Chad McKnight in Synchronicity
Synchronicity - Underdeveloped. This is a good rough, rough draft.
It's obtuse and not because of the science, but but because of bad writing. The incredibly flat acting heightens the bad writing. You have to wonder if McKnight is reading cue cards. His love interest is a horridly underdeveloped character. This has the typical time travel trope where what we saw happen in the beginning is influenced by time traveler Jim. The twist is this isn't time travel, it's dimension hopping. Jim traveled to an parallel world.
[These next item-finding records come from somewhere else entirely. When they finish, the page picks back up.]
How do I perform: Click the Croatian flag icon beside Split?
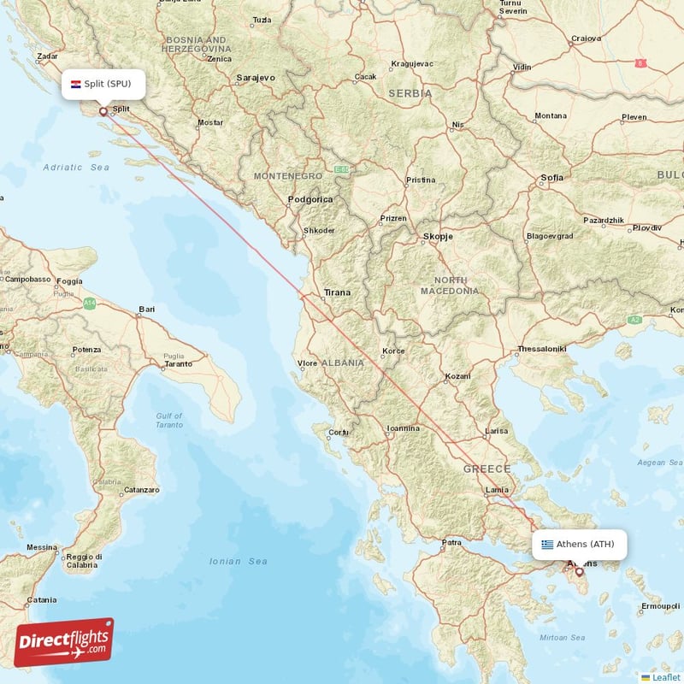click(76, 84)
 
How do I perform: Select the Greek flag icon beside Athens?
click(547, 544)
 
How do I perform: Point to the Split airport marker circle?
click(103, 110)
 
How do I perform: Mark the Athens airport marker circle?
click(579, 571)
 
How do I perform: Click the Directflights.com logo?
click(62, 642)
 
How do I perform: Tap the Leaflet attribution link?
click(665, 676)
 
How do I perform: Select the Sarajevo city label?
click(256, 78)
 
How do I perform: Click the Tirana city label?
click(337, 292)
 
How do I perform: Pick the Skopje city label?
click(436, 236)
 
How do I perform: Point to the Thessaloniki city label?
click(541, 349)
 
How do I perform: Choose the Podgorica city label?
click(310, 199)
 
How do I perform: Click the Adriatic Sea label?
click(76, 168)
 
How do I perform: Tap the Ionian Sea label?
click(238, 561)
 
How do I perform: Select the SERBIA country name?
click(409, 92)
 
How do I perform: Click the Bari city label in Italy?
click(147, 309)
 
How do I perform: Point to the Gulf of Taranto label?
click(169, 420)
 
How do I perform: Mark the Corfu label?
click(339, 432)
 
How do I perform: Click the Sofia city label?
click(552, 178)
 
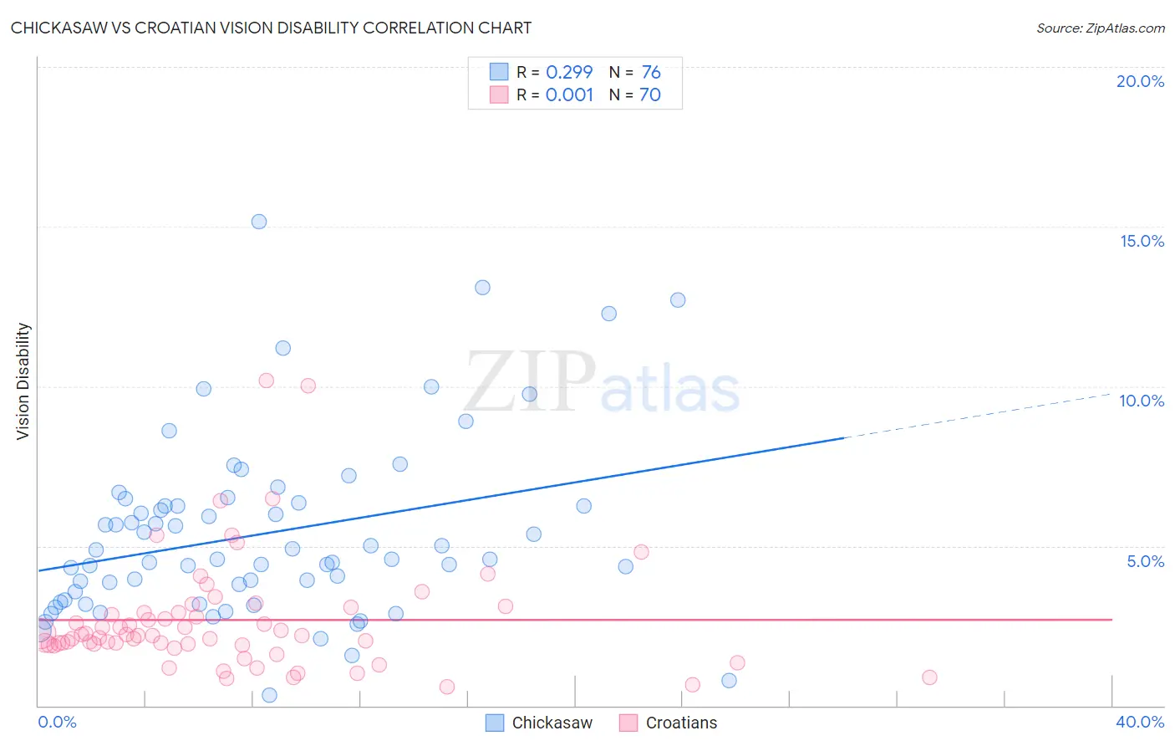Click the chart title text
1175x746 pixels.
tap(271, 28)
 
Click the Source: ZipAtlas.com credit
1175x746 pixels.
tap(1100, 28)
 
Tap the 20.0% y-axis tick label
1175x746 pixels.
tap(1140, 81)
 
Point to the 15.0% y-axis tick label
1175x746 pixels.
tap(1142, 241)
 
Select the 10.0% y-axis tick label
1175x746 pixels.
tap(1142, 401)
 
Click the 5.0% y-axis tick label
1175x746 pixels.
tap(1145, 561)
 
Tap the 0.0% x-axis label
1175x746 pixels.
tap(57, 722)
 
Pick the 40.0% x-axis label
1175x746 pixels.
tap(1140, 722)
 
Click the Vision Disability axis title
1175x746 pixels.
tap(23, 381)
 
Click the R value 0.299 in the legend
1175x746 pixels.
tap(569, 72)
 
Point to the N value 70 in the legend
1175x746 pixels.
tap(650, 95)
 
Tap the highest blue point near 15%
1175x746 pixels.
tap(259, 222)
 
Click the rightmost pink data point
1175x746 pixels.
tap(929, 677)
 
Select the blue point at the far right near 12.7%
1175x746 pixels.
tap(678, 300)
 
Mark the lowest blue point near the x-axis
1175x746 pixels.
tap(269, 695)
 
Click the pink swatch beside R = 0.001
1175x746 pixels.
tap(499, 95)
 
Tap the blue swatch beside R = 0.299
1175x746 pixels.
tap(499, 72)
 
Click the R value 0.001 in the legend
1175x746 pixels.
tap(569, 95)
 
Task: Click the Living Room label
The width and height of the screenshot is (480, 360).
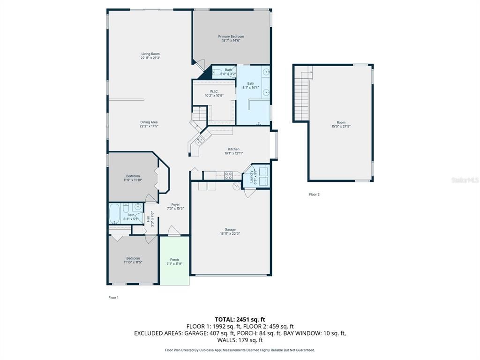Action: [150, 54]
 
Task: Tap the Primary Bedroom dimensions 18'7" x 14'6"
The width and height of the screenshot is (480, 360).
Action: [231, 41]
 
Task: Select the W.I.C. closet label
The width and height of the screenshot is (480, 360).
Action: [214, 91]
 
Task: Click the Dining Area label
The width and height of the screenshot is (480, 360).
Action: [149, 122]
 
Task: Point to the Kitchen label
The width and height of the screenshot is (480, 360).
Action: [233, 149]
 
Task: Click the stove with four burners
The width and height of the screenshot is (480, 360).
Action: [228, 176]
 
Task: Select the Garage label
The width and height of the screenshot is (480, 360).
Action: [230, 230]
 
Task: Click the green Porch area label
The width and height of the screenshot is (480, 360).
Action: [174, 260]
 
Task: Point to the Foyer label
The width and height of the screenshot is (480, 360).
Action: [175, 204]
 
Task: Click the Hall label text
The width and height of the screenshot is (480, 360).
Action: [149, 218]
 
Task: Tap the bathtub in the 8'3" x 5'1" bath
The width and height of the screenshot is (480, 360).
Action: [114, 214]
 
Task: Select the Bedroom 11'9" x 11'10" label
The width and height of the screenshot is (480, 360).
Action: [133, 176]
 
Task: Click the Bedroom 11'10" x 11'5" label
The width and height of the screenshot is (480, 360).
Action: [133, 258]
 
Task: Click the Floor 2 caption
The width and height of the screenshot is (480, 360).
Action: [314, 194]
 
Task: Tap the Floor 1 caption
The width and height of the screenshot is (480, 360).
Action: [113, 297]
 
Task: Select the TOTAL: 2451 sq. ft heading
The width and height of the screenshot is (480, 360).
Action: [240, 319]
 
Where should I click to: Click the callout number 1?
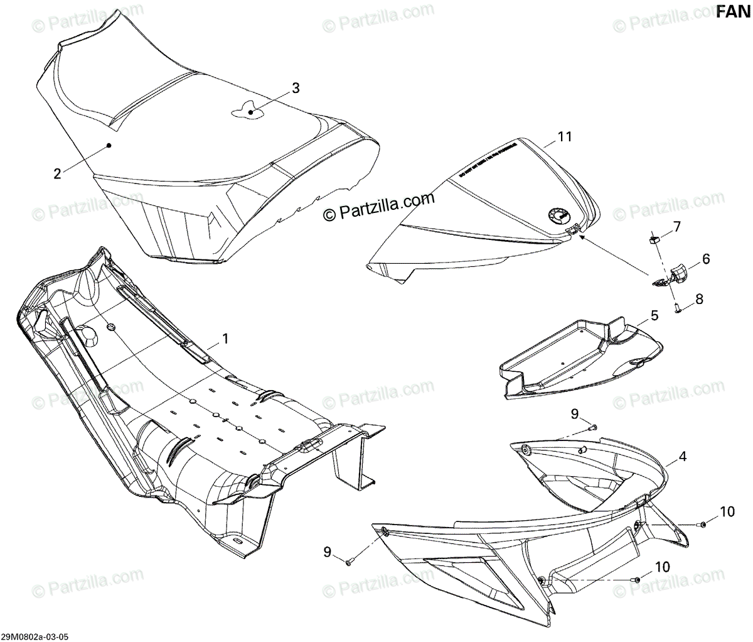(225, 339)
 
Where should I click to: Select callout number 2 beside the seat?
(57, 173)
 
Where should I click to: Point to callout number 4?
(682, 457)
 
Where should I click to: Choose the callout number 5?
(654, 315)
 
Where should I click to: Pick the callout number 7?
(677, 226)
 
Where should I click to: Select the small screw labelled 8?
(678, 308)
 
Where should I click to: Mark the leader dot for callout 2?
(109, 145)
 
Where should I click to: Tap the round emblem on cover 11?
(557, 216)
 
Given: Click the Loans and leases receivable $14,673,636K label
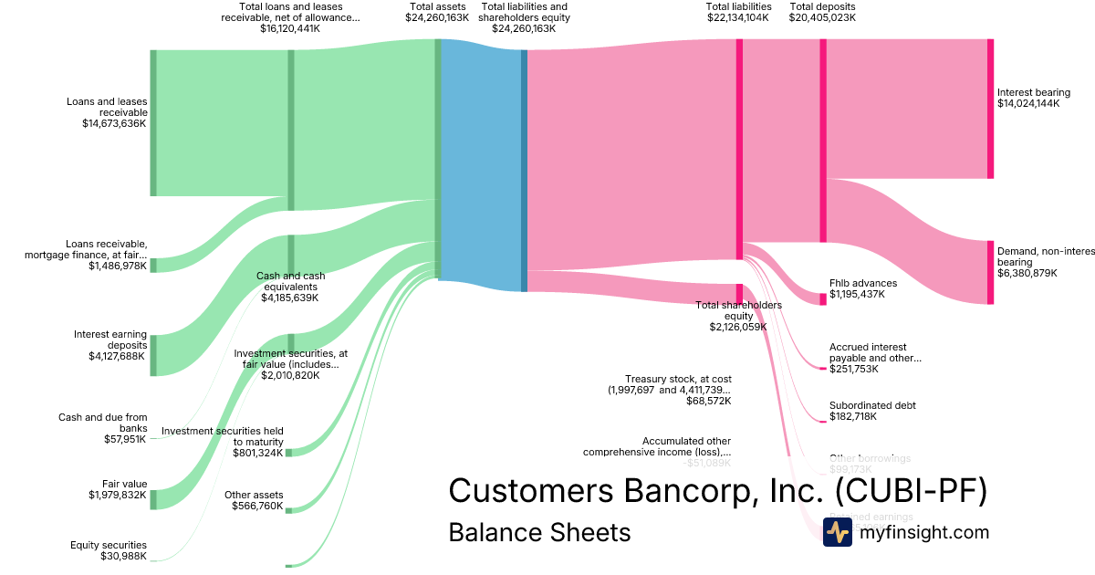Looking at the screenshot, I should pyautogui.click(x=107, y=112).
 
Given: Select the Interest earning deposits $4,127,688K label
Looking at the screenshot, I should pyautogui.click(x=110, y=345).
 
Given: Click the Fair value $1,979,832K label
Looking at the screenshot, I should pyautogui.click(x=118, y=490).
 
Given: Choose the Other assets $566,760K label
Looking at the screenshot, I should pyautogui.click(x=254, y=500).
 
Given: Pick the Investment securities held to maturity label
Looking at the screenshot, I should pyautogui.click(x=223, y=442).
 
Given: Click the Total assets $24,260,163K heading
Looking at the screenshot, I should pyautogui.click(x=437, y=12).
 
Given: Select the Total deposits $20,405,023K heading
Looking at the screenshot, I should pyautogui.click(x=822, y=12).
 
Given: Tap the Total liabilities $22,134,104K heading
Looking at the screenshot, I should pyautogui.click(x=739, y=12).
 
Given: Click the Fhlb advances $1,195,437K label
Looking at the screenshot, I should pyautogui.click(x=862, y=288).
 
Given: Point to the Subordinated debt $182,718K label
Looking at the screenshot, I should pyautogui.click(x=872, y=411).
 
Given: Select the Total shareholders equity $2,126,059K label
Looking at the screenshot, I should pyautogui.click(x=738, y=316).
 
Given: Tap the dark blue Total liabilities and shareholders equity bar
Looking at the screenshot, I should pyautogui.click(x=524, y=170).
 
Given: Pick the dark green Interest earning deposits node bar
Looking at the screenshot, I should pyautogui.click(x=153, y=355).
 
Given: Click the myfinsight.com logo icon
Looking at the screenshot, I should pyautogui.click(x=837, y=532).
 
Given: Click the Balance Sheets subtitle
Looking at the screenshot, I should pyautogui.click(x=539, y=532).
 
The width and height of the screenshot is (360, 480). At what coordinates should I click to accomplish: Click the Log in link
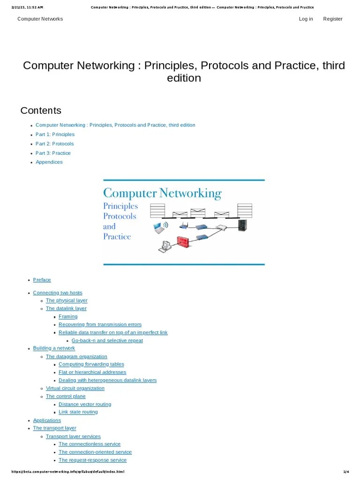[x=306, y=19]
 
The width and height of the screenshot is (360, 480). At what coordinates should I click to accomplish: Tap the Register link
[x=333, y=19]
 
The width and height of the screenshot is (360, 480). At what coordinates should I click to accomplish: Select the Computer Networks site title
[x=40, y=19]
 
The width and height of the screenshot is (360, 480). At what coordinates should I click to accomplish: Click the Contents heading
[x=41, y=111]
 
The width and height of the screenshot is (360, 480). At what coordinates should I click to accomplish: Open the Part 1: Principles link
[x=55, y=135]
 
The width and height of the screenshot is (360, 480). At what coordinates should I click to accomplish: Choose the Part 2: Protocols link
[x=54, y=144]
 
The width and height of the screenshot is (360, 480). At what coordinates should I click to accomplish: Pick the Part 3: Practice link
[x=53, y=153]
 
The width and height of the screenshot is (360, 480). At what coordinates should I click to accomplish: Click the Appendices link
[x=49, y=162]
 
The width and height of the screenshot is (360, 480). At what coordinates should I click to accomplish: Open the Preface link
[x=42, y=280]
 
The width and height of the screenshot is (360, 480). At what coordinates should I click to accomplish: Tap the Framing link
[x=68, y=316]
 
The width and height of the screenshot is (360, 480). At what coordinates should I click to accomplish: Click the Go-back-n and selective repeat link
[x=107, y=340]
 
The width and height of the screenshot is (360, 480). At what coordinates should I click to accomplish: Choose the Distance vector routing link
[x=85, y=404]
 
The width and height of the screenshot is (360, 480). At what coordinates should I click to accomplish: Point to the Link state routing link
[x=78, y=412]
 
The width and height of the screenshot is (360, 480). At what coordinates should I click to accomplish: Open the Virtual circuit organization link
[x=75, y=388]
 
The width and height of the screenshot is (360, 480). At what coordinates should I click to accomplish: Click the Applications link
[x=47, y=420]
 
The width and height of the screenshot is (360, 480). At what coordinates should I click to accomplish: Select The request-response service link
[x=93, y=460]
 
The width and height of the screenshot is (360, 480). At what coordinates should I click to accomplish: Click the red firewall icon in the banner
[x=182, y=242]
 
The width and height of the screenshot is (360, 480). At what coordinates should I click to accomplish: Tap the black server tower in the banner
[x=242, y=225]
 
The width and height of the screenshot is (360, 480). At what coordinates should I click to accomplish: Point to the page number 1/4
[x=346, y=472]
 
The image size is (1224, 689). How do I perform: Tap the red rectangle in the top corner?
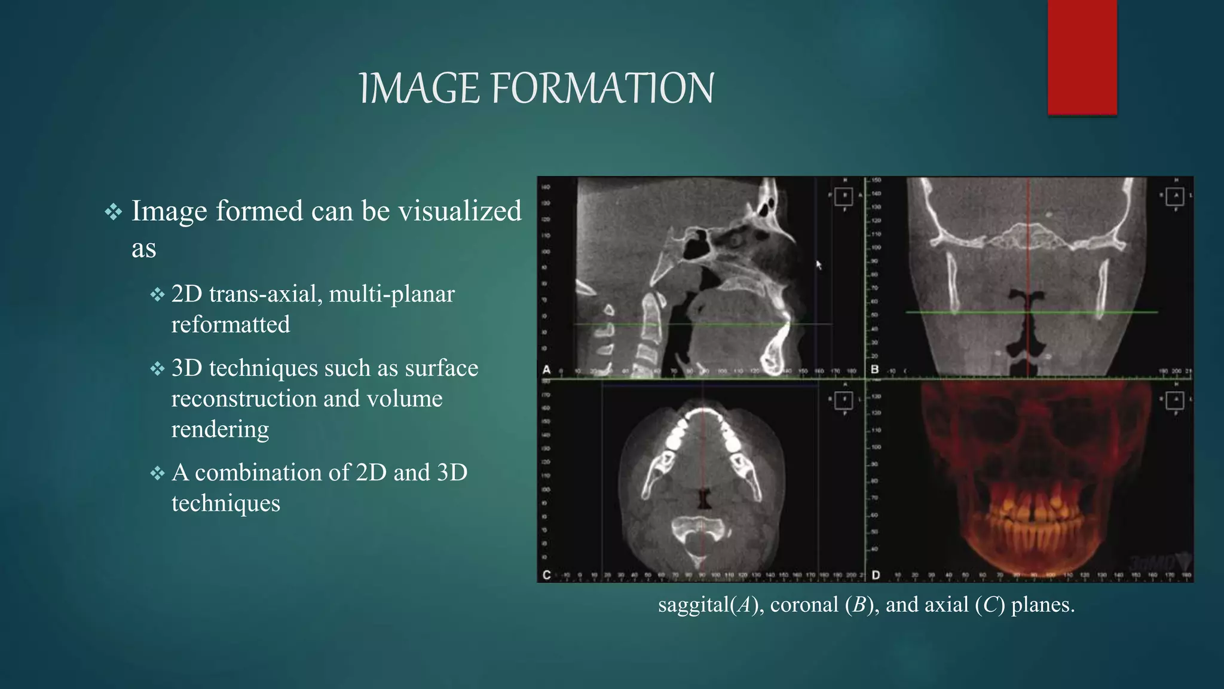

Jim thought he was guiding a single timeline, but he was wreaking havoc across multiple worlds, each with their own Jim Beale. Each is almost indistinguishable from the initial world we see. These worlds can only support one Jim, otherwise the plot would have no tension or point. When two Jims are in the same proximity, one of them experiences vomiting, headaches, and eventually blacks out. In the end Jim lucks out and hops to a world where his double has already died so he gets to live. Apparently his double is called John Bain, but I don't know why.
I don't know how or why this movie was made. It instills hope in wishful filmmakers that you're project too could actually be made no matter how bad. And that's a compliment.